Under a Republican Congress, key positions that control the fate of pro-LGBT legislation would be held by notorious anti-equality legislators.   In such a world, for example:

  • The House and Senate could both be led by a group of legislators who, at best, rated a 20 on HRC’s Congressional Scorecard for the 110th Congress.  In fact, potential House leaders Reps. John Boehner, Eric Cantor and Mike Pence have consistently scored a perfect zero since they came to Congress.  The highest any potential Senate leaders – including Senators McConnell, Kyl, Thune and Cornyn – could muster on our Scorecard is a 20.     

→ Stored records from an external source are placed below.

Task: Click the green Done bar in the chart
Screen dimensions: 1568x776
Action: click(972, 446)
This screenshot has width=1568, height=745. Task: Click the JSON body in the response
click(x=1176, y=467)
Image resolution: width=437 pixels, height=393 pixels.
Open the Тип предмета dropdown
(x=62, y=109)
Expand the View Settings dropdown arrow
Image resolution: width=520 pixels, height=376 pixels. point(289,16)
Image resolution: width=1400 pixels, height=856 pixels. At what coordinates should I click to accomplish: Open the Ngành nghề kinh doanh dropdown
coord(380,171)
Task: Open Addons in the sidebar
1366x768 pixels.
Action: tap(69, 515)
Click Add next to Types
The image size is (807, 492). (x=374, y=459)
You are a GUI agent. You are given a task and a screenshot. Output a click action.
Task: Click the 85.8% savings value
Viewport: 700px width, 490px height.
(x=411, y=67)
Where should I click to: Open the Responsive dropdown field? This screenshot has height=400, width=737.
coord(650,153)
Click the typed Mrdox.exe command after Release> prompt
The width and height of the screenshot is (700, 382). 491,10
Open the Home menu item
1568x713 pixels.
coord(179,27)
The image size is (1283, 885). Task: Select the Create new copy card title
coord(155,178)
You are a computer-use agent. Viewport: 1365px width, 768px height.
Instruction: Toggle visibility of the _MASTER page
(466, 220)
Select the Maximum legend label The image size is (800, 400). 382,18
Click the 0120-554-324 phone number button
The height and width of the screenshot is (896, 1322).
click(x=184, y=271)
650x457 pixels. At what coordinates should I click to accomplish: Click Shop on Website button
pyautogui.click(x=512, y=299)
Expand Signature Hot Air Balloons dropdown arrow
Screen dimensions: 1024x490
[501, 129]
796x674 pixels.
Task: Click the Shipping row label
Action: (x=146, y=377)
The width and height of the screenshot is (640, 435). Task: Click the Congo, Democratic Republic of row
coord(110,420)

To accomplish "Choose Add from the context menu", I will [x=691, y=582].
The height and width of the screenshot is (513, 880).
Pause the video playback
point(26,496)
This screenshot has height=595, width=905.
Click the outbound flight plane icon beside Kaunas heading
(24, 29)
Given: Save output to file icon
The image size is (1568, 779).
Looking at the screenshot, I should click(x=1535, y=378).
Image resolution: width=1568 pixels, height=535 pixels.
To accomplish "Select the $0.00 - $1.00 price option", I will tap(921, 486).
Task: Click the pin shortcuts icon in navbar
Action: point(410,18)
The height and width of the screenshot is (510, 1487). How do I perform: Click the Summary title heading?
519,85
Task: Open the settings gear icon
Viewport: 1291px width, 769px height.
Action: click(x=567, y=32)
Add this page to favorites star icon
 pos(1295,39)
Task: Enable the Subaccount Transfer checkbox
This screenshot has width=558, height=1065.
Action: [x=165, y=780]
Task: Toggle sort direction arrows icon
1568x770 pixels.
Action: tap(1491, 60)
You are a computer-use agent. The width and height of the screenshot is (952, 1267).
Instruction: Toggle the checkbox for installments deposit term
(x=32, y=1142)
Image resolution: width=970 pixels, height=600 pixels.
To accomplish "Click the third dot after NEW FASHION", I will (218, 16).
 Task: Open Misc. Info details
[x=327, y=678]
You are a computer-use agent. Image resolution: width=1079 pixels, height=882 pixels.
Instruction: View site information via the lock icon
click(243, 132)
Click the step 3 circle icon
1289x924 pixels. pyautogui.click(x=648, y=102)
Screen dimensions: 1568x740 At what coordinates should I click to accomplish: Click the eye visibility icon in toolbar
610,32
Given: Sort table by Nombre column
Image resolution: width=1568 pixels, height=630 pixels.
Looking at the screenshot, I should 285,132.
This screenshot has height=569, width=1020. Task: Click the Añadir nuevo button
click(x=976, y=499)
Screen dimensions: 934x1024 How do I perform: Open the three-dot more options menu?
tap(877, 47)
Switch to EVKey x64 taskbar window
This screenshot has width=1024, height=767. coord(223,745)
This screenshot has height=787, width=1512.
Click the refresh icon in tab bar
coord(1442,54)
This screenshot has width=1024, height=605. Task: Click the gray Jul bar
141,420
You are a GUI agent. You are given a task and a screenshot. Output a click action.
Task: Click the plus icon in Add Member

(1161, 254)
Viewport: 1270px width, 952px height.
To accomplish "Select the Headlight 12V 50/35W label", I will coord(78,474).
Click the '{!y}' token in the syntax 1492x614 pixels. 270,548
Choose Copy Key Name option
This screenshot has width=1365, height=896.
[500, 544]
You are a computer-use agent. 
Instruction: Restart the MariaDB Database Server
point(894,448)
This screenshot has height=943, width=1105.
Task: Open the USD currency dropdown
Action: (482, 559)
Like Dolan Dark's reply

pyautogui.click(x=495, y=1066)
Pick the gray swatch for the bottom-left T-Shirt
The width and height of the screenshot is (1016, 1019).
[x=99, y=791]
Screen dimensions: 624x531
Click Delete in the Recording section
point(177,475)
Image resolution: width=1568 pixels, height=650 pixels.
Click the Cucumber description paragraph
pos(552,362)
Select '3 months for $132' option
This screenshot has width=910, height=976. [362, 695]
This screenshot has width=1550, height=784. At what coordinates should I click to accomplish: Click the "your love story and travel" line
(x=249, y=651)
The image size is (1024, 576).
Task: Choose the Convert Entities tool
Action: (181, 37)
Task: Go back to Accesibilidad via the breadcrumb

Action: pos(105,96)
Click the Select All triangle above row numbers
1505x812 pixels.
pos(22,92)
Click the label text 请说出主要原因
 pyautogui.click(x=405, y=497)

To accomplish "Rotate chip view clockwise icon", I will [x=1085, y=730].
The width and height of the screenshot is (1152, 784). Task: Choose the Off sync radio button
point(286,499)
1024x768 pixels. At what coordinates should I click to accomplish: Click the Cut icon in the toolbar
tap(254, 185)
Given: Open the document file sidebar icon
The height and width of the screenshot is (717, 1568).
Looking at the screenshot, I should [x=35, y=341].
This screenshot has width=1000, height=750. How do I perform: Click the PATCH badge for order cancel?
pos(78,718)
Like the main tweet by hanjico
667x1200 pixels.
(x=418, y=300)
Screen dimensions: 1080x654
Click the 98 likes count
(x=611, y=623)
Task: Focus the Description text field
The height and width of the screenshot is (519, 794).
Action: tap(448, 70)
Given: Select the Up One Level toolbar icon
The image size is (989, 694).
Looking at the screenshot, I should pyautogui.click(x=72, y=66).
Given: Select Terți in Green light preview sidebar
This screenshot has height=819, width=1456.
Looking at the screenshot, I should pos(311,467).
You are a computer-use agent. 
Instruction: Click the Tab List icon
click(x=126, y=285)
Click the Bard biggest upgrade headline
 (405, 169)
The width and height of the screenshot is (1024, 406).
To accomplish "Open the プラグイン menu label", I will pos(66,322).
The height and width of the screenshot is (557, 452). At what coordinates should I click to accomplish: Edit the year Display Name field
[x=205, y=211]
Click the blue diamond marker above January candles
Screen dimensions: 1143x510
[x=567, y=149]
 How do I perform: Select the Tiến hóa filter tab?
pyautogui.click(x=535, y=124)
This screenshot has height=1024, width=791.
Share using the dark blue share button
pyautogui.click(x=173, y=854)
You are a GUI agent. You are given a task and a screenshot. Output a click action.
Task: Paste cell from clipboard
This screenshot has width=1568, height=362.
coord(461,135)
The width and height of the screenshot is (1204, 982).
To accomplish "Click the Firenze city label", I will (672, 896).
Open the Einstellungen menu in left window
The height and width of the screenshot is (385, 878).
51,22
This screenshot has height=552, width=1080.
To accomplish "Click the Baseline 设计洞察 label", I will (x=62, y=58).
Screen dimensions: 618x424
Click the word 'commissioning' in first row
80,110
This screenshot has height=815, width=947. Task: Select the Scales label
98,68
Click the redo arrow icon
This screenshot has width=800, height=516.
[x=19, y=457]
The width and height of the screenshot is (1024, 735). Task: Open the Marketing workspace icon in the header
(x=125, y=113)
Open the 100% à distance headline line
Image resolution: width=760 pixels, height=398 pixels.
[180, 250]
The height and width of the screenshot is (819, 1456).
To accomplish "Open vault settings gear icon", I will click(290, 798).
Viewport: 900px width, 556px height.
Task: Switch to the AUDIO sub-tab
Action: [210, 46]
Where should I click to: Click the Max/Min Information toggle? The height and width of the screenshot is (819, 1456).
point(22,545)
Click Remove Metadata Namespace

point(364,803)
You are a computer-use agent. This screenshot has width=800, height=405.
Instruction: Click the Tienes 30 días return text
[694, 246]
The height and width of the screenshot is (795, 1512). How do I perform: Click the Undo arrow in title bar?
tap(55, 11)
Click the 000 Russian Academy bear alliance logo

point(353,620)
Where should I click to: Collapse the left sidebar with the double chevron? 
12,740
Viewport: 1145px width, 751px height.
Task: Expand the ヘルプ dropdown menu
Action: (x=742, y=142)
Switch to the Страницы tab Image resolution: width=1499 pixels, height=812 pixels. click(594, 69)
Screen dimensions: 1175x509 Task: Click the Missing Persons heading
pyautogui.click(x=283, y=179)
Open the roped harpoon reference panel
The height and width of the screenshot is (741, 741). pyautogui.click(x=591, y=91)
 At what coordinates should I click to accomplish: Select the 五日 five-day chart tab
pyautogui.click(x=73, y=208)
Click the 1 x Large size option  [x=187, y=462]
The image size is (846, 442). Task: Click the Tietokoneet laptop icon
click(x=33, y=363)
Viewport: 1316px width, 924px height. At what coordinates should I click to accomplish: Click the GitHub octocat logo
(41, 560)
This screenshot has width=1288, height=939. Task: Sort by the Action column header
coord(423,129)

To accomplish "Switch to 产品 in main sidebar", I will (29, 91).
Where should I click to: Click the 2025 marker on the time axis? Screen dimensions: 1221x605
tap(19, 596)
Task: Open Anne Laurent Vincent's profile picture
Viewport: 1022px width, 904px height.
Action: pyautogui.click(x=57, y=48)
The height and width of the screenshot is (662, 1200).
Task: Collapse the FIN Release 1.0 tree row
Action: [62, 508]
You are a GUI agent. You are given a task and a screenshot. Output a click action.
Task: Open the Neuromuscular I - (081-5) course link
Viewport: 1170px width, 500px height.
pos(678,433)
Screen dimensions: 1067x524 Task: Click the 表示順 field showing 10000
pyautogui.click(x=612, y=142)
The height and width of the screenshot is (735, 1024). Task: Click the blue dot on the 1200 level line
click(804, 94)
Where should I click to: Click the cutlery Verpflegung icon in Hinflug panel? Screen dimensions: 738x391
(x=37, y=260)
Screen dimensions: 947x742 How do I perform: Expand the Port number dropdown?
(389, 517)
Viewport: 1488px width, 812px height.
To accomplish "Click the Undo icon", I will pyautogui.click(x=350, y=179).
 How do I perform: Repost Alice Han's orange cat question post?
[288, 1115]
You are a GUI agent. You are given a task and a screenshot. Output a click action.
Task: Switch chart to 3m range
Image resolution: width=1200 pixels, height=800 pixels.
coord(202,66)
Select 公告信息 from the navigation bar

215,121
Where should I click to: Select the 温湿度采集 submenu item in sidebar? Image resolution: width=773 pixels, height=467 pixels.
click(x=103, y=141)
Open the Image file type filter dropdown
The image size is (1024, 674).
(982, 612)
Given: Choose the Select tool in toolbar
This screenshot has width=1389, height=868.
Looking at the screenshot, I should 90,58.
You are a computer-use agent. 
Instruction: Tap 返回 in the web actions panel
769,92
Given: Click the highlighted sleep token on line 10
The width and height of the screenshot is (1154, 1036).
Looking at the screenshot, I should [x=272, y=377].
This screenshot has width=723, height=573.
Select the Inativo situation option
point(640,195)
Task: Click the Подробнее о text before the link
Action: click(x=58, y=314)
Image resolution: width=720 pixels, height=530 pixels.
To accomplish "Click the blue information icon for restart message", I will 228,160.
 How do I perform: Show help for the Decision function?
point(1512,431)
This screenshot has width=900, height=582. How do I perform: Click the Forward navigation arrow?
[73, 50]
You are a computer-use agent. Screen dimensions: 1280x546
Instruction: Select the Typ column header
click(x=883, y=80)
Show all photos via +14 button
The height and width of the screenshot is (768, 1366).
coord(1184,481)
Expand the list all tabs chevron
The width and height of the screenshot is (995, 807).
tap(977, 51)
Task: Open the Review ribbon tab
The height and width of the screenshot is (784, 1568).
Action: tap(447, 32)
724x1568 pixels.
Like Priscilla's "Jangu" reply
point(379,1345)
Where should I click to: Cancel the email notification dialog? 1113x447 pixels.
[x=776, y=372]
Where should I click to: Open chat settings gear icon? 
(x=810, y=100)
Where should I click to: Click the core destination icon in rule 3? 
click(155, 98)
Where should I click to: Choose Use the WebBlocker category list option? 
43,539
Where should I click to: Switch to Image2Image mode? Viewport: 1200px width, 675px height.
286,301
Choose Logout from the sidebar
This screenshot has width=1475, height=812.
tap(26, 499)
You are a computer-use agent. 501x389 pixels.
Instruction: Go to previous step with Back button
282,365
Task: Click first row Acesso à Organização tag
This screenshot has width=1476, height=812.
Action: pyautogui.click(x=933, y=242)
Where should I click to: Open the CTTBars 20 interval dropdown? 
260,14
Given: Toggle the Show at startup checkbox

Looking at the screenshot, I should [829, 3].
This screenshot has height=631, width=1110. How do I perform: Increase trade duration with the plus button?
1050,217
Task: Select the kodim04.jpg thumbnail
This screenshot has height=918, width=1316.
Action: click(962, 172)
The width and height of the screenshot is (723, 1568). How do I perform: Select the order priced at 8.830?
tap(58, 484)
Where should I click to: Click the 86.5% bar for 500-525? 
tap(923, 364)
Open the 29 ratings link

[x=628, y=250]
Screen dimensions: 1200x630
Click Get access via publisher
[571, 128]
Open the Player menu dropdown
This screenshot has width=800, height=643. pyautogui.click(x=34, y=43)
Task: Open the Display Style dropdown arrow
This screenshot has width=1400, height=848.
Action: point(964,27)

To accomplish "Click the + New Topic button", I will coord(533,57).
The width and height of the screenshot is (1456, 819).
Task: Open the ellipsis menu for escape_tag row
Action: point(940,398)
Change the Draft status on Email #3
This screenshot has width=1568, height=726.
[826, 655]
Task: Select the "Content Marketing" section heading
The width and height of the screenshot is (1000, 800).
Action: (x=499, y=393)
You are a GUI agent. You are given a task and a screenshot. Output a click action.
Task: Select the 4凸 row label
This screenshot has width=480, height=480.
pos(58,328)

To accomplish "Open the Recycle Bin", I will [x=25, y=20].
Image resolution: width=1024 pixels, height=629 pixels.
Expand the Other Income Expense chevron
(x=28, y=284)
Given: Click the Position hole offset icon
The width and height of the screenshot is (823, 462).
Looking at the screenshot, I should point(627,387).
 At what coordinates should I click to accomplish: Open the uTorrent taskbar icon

  • Arizona Senator John McCain, the notorious opponent of repealing the discriminatory “Don’t Ask, Don’t Tell” law, could become Chairman of the Senate Armed Services Committee
  • The Senate Judiciary Committee could be led not by Vermont Senator Patrick Leahy, a supporter of marriage equality, but by Senator Jeff Sessions of Alabama, who attacked then-Supreme Court nominee Elena Kagan for opposing “Don’t Ask, Don’t Tell” as Dean of Harvard Law, arguing that in doing so she “punished the military, and demeaned our soldiers as they were courageously fighting for our country in two wars overseas”  
  • House Judiciary Committee Chairman John Conyers (D-MI), a champion of the hate crimes law, could be replaced by Rep. Lamar Smith of Texas, who said expanding hate crimes protections “undermines one of the most basic principles of our criminal justice system -- 'equal justice for all.'”
  • The House Education and Labor Committee, where the Employment Non-Discrimination Act is considered, could be led by Rep. John Kline of Minnesota, who called ENDA "a significant departure from longstanding civil rights law" that could "lead to an explosion in litigation "
  • Instead of Rep. Henry Waxman (D-CA), a longstanding leader on LGBT issues and HIV/AIDS as Chairman of the House Energy and Commerce Committee, we could have Rep. Joe Barton of Texas, who recently opposed a bill that would collect health data on LGBT people in an effort to address health disparities, saying, “for the life of me I do not see any reason at all to do this bill.”